Three Strikes and You’re Out

By Larry Teren

This is not about baseball. Instead, it’s about what happens in the aftermath when a company closes down because of repeated strikes by workers.

Recently, Hostess Corporation threw in the towel after attempts to reconcile with the various striking unions failed. Regardless of whom you blame or whether it is a joint effort, it ends up being another notch in the ongoing Great Recession portfolio of sad stories.

If this were a movie, it might end after the Bankruptcy Court judge bangs on his gavel giving permission to the Hostess owners to close up shop. The screen credits roll accompanied by a musical dirge. It gets you thinking about whether lessons can be learned on how to prevent this from happening again in the future. But, stop the credits rolling. It doesn’t just end like that. Instead, off camera much more goes on and on that makes a bad situation worse.

To wit,

All employees are ordered to immediately return any and all company property that they have in their possession. This includes laptops and other mobile devices. They cannot purchase the laptops to keep because Hostess does not have the money to ensure that all company-related data can be wiped clean off the hard drive. Nor can they allow them to use software that was licensed to the company as it is non-transferable. What happens to these laptops after the company is finally liquidated? To be determined.

Cell phone numbers (not the phones) can be transferred from company to personal account as long as the user stays with the same provider. Hostess does not have the money to pay for contract termination fees when the phone number is switched to a new provider. This action has to be done by a certain date or it no longer matters because the accounts will be otherwise closed.
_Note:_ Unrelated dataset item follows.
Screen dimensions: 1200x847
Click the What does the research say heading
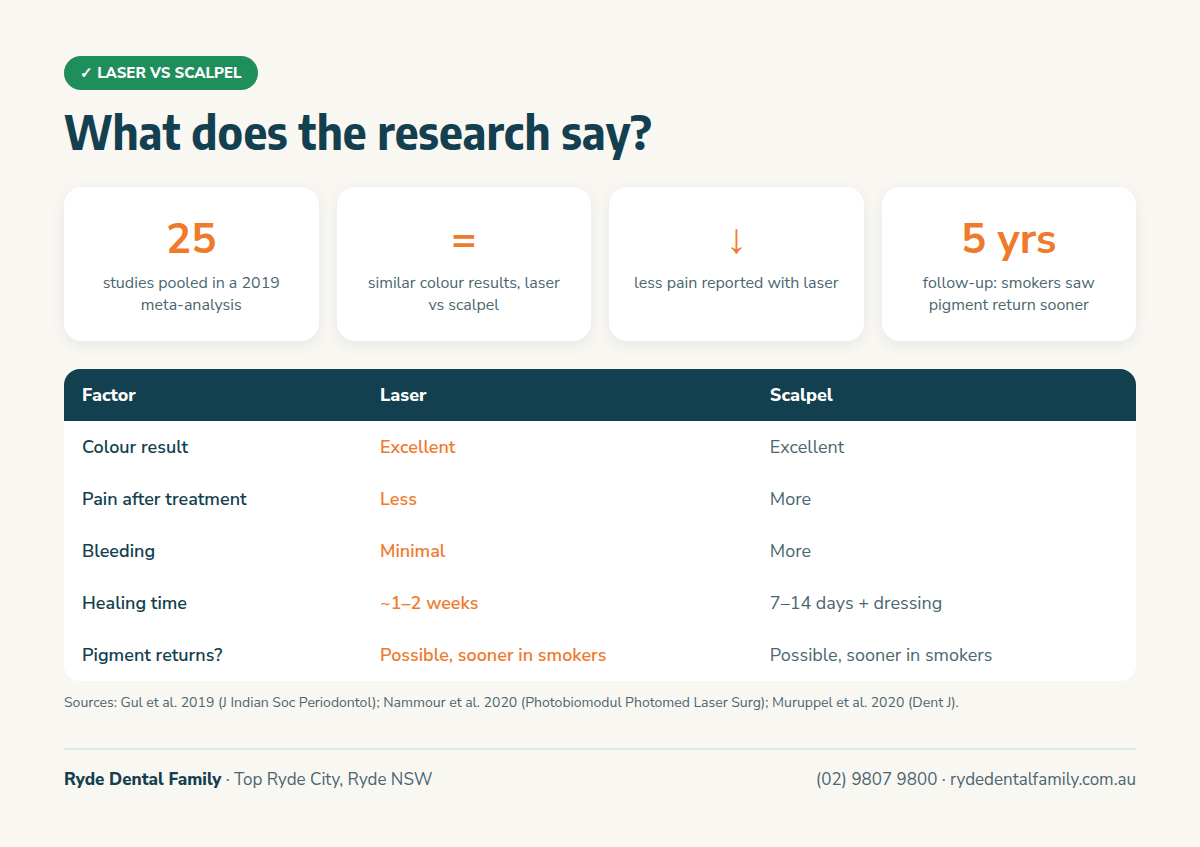click(x=358, y=133)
Employees do not get paid for unused sick time nor vacation time coming to them. The lenders in the Bankruptcy Court agreement are not giving permission for these- only for wages earned through the date of termination.
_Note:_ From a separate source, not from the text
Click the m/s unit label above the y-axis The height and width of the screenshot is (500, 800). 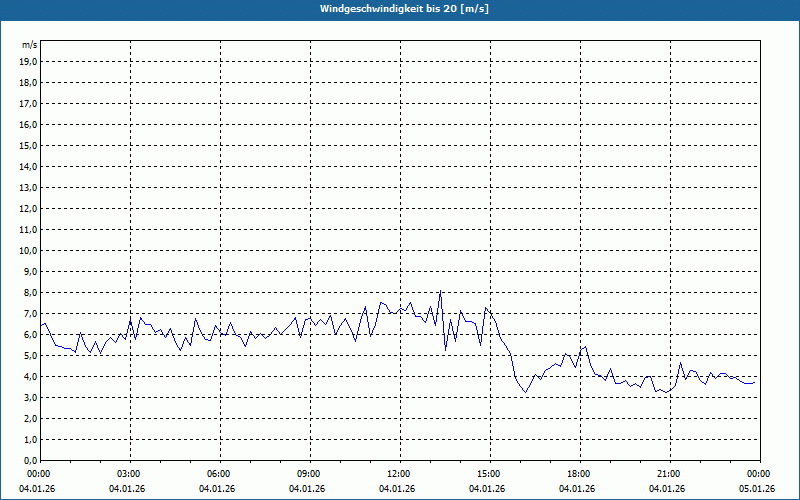[x=30, y=45]
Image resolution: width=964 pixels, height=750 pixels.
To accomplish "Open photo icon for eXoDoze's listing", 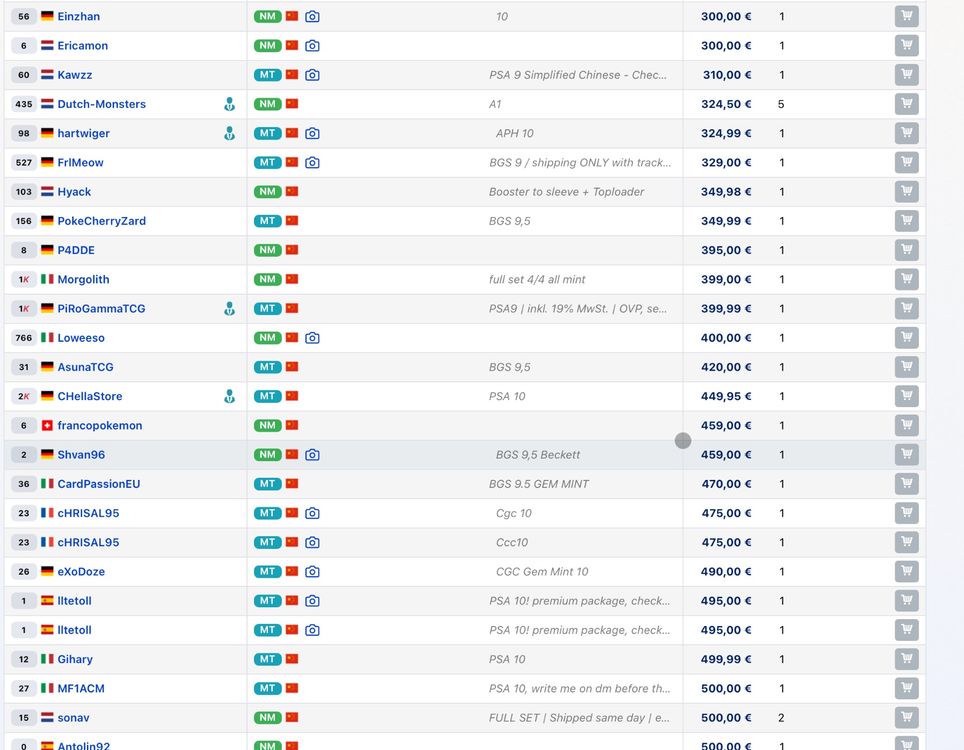I will tap(312, 572).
Employees vested 401k plans are protected and may eventually be allowed to rollover to different plans. Other benefits are in question except that those on the company’s medical plan are entitled to COBRA as it is made available. However, those who are on union-sponsored plans are at the jurisdiction of the union as Hostess has stopped making contributions to those plans.
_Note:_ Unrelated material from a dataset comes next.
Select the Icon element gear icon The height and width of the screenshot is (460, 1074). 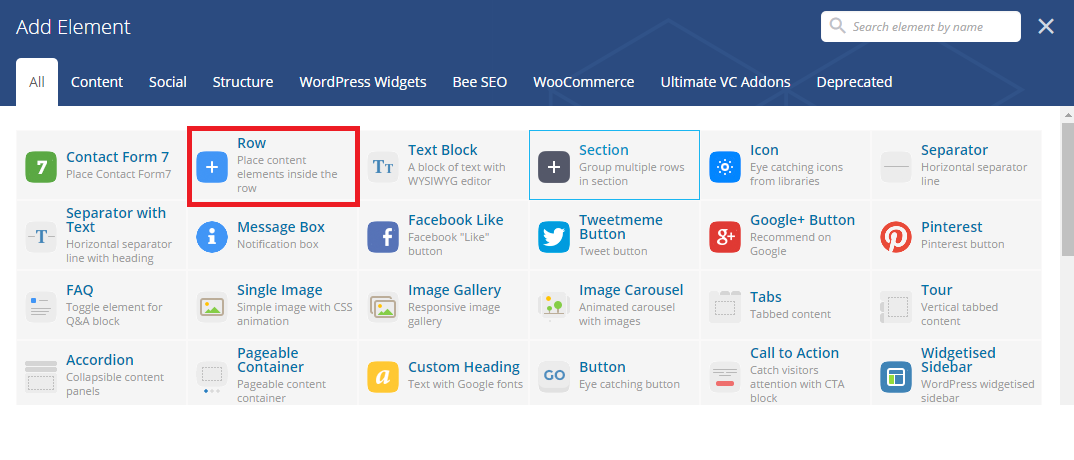(725, 166)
The company is not taking back unused stock from customer’s retail stores. All new customer orders are canceled. Advertising reimbursement and rebates will not be honored. Monies received for selling existing stock must still be remitted to Hostess or face legal action.

All supplier orders are canceled. Any that make it to the delivery docks will be refused or returned. It is unknown for now if vendor’s invoices will be paid and at what percentage. This will become better known when the lenders eventually get paid for the sale of patents and brand names.

Hostess could not come to agreement with a union that covered 18,000 out of the more than 30,000 workers. The bankruptcy court judge did not say who was the baby and who was the bath water.